Nieuws
Langere barstjes in Acht Breekbaren
De Acht Breekbaren onder de opkomende economieën lijken alweer te herstellen. Juich niet te vroeg, maant Gavyn Davies.
De crisis van de Acht Breekbaren – India, Turkije, Zuid-Afrika, Indonesië, Brazilië, Rusland, Chili en Argentinië – zet vooralsnog niet door. Maar definitief voorbij is hij evenmin. Eind jaren negentig raakten dezelfde landen bekneld toen de instroom van buitenlands kapitaal plotseling opdroogde als gevolg van een kettingreactie: eerst was er de roebelcrisis, die deed het hedgefund LTCM failliet deed gaan, waarna de Federal Reserve de kredietkraan dichtdraaide.
Zo'n extern probleem doet zich nu niet voor. Maar de Acht Breekbaren kunnen alsnog in de problemen komen door de binnenlandse kredietbubbels, die zij sinds de kredietcrisis hebben opgebouwd. Dat schrijft macro-econoom en vermogensbeheerder Gavyn Davies in zijn FT-column. In 2008 voorkwamen de regeringen en centrale banken van de Acht Breekbaren dat die crisis naar hun economieën zou overslaan via een stimulerend monetair en begrotingsbeleid.
Dat konden zij doen dankzij de enorme kapitaalstromen die de centrale banken in de VS en Europa op gang brachten met hun quantitative easing-programma's.
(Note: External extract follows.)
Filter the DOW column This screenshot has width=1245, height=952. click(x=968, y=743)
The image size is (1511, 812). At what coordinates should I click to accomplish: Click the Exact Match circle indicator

Nu die moeten worden afgebouwd, zullen de Acht Breekbaren deze bron van easy money opnieuw zien opdrogen. Dat zal hen dwingen tegelijkertijd een reeks van impopulaire maatregelen te nemen: devaluaties, renteverhogingen, bezuinigingen en structurele hervormingen.
Een politiek van te laat en te weinig
En dat in een tijd waarin in bijna alle acht betrokken landen verkiezingen voor de deur staan. In de opmaat daar naartoe durven politici doorgaans nog minder dan anders, om zo hun kansen op herverkiezing niet te verspelen. Vermoedelijk, betoogt Davies, komen de noodzakelijke maatregelen dus te laat. En binnenlandse kredietbubbels zijn sowieso hardnekkiger dan problemen met de externe kapitaalbalans. De Acht Breekbaren barsten dus langzaam verder.